◆ Exercise aim ◆
Repeat the lines below exactly as written, please, from the line with "쿠퍼액?이뭔가요 (58, 1228)" to the line with "[menu toggle] (72, 13)", both lines included, and no others.

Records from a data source
-*-

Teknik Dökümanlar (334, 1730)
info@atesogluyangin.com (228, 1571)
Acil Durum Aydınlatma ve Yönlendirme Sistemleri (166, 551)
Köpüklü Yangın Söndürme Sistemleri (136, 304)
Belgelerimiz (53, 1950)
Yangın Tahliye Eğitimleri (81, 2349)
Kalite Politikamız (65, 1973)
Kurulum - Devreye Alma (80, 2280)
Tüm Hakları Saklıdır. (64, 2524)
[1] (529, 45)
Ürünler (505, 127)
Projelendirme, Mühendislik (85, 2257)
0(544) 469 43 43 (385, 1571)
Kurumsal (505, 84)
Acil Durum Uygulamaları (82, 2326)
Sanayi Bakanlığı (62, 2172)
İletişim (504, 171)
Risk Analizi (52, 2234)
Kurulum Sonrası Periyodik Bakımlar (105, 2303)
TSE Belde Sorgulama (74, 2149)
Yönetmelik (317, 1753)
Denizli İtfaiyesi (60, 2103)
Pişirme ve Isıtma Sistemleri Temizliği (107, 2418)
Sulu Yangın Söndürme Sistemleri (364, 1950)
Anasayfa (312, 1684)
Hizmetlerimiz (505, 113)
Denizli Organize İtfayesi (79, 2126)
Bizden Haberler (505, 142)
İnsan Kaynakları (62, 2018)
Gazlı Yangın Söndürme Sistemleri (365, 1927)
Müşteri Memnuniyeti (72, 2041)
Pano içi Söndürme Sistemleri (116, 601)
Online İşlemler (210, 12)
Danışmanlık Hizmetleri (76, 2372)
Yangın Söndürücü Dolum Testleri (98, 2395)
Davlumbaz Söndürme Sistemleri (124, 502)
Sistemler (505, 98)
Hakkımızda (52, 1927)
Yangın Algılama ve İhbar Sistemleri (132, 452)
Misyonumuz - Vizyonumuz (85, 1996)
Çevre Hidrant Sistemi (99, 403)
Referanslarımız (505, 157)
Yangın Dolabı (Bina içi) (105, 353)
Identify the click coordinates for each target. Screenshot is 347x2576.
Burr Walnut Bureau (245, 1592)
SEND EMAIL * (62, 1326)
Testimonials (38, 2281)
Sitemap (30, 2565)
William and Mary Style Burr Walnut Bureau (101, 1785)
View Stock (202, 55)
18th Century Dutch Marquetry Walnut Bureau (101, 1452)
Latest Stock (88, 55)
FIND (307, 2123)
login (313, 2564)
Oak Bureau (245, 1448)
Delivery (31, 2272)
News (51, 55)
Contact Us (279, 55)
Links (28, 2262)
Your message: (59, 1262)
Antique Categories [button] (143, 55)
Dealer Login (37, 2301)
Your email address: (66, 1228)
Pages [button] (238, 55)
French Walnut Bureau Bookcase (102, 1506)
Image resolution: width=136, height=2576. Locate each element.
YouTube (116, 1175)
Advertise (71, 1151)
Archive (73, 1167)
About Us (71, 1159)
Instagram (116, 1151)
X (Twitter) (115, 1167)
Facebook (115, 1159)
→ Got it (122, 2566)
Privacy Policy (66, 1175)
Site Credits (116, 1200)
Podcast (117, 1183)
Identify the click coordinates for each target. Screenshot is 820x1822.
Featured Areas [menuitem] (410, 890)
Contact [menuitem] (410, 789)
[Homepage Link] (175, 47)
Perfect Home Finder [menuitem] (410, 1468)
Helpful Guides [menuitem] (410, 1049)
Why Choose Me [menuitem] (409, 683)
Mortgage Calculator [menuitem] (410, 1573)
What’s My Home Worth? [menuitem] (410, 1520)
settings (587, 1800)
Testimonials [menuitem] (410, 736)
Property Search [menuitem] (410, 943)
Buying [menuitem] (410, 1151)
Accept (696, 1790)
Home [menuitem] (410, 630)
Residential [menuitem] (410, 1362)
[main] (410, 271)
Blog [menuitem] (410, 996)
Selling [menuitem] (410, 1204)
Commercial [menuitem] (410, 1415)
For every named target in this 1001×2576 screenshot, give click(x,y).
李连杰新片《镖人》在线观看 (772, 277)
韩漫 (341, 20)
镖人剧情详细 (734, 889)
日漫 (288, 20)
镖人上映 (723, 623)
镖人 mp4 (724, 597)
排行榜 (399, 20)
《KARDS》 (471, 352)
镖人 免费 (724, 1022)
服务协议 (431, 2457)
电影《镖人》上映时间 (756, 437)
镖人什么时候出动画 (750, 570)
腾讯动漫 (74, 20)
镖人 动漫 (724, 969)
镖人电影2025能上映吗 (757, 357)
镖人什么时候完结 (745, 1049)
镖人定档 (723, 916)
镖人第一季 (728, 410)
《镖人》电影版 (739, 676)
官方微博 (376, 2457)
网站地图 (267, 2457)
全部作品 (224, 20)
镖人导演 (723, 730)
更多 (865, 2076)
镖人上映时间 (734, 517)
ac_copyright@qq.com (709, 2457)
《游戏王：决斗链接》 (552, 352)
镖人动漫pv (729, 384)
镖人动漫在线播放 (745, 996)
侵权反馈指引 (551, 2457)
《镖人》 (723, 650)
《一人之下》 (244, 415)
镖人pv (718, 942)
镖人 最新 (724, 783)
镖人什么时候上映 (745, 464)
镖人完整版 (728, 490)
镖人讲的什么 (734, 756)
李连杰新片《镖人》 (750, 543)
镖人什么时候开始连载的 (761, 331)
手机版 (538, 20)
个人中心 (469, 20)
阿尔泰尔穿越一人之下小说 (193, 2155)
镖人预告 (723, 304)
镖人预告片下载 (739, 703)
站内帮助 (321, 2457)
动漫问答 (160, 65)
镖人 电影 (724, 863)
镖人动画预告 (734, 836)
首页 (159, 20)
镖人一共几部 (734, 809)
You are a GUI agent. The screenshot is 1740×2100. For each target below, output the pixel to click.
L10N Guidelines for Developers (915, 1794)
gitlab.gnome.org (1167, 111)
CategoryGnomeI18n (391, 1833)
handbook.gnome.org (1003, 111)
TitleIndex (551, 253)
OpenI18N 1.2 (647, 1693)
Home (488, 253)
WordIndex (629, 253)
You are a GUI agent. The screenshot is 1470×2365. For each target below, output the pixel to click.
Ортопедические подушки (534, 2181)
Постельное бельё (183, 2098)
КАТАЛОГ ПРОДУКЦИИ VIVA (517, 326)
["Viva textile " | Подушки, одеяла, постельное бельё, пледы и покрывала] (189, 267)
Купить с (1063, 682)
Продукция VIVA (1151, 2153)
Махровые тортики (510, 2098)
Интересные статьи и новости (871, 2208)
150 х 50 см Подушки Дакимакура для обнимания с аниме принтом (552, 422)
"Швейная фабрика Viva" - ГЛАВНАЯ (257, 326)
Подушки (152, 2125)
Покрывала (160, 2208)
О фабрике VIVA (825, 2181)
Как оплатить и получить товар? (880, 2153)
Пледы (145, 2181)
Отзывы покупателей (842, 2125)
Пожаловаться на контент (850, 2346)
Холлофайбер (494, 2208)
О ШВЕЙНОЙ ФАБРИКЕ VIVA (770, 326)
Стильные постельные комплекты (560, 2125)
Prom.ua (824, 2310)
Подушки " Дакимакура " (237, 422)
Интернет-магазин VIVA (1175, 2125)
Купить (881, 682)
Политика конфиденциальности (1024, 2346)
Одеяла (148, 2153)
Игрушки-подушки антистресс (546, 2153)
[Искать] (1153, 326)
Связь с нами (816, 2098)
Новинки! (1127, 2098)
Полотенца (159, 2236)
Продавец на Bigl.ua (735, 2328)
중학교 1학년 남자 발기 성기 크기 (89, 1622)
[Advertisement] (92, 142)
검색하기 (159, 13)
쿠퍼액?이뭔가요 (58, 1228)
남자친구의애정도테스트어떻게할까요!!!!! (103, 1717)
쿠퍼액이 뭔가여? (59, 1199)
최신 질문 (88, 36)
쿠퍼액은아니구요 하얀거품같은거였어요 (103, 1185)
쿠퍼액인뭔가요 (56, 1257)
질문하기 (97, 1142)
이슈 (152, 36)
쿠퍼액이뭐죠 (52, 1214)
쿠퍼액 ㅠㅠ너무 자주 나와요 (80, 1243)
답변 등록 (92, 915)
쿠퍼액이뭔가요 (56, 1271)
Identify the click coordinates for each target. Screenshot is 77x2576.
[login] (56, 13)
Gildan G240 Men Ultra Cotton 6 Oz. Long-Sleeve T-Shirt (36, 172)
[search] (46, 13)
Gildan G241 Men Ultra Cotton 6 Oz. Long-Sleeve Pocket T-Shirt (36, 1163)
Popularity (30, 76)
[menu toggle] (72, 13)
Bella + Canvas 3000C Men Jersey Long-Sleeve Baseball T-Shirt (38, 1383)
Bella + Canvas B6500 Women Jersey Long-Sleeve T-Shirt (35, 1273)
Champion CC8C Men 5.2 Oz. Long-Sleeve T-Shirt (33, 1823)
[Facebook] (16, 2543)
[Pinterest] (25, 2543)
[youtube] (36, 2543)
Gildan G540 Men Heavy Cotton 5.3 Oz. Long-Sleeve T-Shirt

-*-

◆ Written reply ◆
쿠퍼액?이뭔가요 (58, 1228)
남자친구의애정도테스트어떻게할까요!!!!! (103, 1717)
쿠퍼액이 뭔가여? (59, 1199)
최신 질문 (88, 36)
쿠퍼액은아니구요 하얀거품같은거였어요 (103, 1185)
쿠퍼액인뭔가요 (56, 1257)
질문하기 (97, 1142)
이슈 (152, 36)
쿠퍼액이뭐죠 (52, 1214)
쿠퍼액 ㅠㅠ너무 자주 나와요 (80, 1243)
답변 등록 (92, 915)
쿠퍼액이뭔가요 (56, 1271)
Identify the click coordinates for each target. Screenshot is 77x2576.
[login] (56, 13)
Gildan G240 Men Ultra Cotton 6 Oz. Long-Sleeve T-Shirt (36, 172)
[search] (46, 13)
Gildan G241 Men Ultra Cotton 6 Oz. Long-Sleeve Pocket T-Shirt (36, 1163)
Popularity (30, 76)
[menu toggle] (72, 13)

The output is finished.